§ **Extract**:
○ ○ ○ ○ ○ ○ ○
Hi guys! I'm new to Metaflow, so apologies if this...
# ask-metaflow
n
Hi guys! I'm new to Metaflow, so apologies if this is a silly question, but I'm curious about dynamic compute pool selection in flows. I work on a project called CarbonAware, which enables carbon aware scheduling in workflow orchestrators (the goal being to run workloads in times and places where energy is the greenest). I'm currently investigating building an integration for Metaflow (to go along with existing time shift integrations for Prefect and Airflow). My question is -- is it possible to dynamically select a compute pool, at flow runtime in Metaflow? Stealing the example code from the cross cloud example, would it be reasonable to implement something like the following?
Copy code
from metaflow import FlowSpec, step, resources
from carbonaware_metaflow import green_kubernetes
import urllib

class GreenCrossCloudFlow(FlowSpec):

    @step
    @kubernetes
    def start(self):
        req = urllib.request.Request('<https://raw.githubusercontent.com/dominictarr/random-name/master/first-names.txt>')
        with urllib.request.urlopen(req) as response:
            data = response.read()
        i = 0
        self.titles = data[:10]
        self.next(self.process, foreach='titles')

    @resources(cpu=1,memory=512)
    @green_kubernetes(node_selectors=[
        ("<http://outerbounds.co/provider=azure|outerbounds.co/provider=azure>", "<http://outerbounds.co/region=us-central1|outerbounds.co/region=us-central1>"),
        ("<http://outerbounds.co/provider=aws|outerbounds.co/provider=aws>", "<http://outerbounds.co/region=us-west-2|outerbounds.co/region=us-west-2>"),
    ]
    @step
    def process(self):
        self.title = '%s processed' % self.input
        self.next(self.join)
○ ○ ○ ○ ○ ○ ○
§ **Required actions**:
1 - Duplicate the Metaflow thread from "# ask-metaflow" up to and including "like the following?".
2 - Write the next part of the Metaflow thread, picking up right after its last line.
The listing that comes next isn't needed.

§ **Record excerpts**:
○ ○ ○ ○ ○ ○ ○
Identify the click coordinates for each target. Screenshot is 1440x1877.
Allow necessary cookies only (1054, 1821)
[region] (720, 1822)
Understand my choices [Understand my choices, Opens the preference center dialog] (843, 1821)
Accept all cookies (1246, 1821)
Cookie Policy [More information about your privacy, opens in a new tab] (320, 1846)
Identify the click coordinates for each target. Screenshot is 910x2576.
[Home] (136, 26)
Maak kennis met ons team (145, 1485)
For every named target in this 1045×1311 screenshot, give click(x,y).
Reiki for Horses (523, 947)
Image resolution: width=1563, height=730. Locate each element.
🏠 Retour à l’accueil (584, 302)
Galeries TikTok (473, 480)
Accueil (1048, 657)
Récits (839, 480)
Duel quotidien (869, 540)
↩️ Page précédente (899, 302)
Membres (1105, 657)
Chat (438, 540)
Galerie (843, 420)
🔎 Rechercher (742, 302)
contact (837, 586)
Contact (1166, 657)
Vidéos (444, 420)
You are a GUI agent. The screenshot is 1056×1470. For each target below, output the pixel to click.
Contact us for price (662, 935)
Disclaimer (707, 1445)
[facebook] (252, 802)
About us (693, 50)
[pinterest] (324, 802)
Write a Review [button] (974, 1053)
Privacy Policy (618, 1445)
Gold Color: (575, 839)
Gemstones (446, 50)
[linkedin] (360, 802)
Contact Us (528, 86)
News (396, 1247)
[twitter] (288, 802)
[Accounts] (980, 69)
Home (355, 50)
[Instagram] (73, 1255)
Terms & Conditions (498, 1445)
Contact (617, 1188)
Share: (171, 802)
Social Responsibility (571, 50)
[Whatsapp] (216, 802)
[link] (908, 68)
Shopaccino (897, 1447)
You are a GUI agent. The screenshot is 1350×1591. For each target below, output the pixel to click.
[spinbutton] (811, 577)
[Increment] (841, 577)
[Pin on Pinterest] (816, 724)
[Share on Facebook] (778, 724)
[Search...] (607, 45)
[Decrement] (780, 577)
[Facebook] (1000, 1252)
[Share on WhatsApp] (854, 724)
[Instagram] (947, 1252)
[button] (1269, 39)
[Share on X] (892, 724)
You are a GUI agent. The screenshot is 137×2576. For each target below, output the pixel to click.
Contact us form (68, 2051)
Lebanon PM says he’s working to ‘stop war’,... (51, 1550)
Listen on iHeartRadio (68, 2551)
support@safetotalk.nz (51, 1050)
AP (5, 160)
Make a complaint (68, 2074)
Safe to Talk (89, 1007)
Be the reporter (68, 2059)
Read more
○ ○ ○ ○ ○ ○ ○
§ **The replies**:
1 -
# ask-metaflow
n
Hi guys! I'm new to Metaflow, so apologies if this is a silly question, but I'm curious about dynamic compute pool selection in flows. I work on a project called CarbonAware, which enables carbon aware scheduling in workflow orchestrators (the goal being to run workloads in times and places where energy is the greenest). I'm currently investigating building an integration for Metaflow (to go along with existing time shift integrations for Prefect and Airflow). My question is -- is it possible to dynamically select a compute pool, at flow runtime in Metaflow? Stealing the example code from the cross cloud example, would it be reasonable to implement something like the following?

2 -
    @step
    def join(self, inputs):
        self.results = [input.title for input in inputs]
        self.next(self.end)

    @step
    def end(self):
        print('\n'.join(self.results))

if __name__ == '__main__':
    GreenCrossCloudFlow()
Thanks in advance for the help! Looking forward to working with this community :)
v
hi Ryan! That's a fun idea 🌤️ You can't choose a compute pool (or other decorator options) on the fly, but it might not be a big issue. if you want to use your data to choose the time and place where to run the flow, presumably one would call your service periodically (or you'd send a trigger from your side), to choose the best time to run a workload. This can be implemented as a scheduled flow, say,
GreenSensor
you can then have K different variants (branches) of the actual workflow,
MyFlow
, configured to target different environments, which you can define through configs - the flow code remains the same. Then based on the information received by
GreenSensor,
it decides which branch of
MyFlow
to call and at what time using event triggering. This approach has the benefit of making it possible to customize each variant a bit too, since running a flow in AWS might not be exactly the same as for Nebius, or Crusoe, or a random cluster next to solar panels. You may need to choose a different data path etc.
another benefit of this
GreenSensor
(that you can provide), is that folks can deploy it to drive their existing flows without having to change anything in their code (besides the deployment target). In particular security-sensitive folks like the idea of not having their business-critical flows calling some external 3rd party service - you can keep that separate
n
Thanks Ville, that's super helpful! Just to check my understanding, your suggestion is to implement a
GreenSensor
flow, which calls my external green scheduler service to decide on an optimal time and compute pool to run the downstream workflow. So if a users current flow looks like the first image... They would update it to the following...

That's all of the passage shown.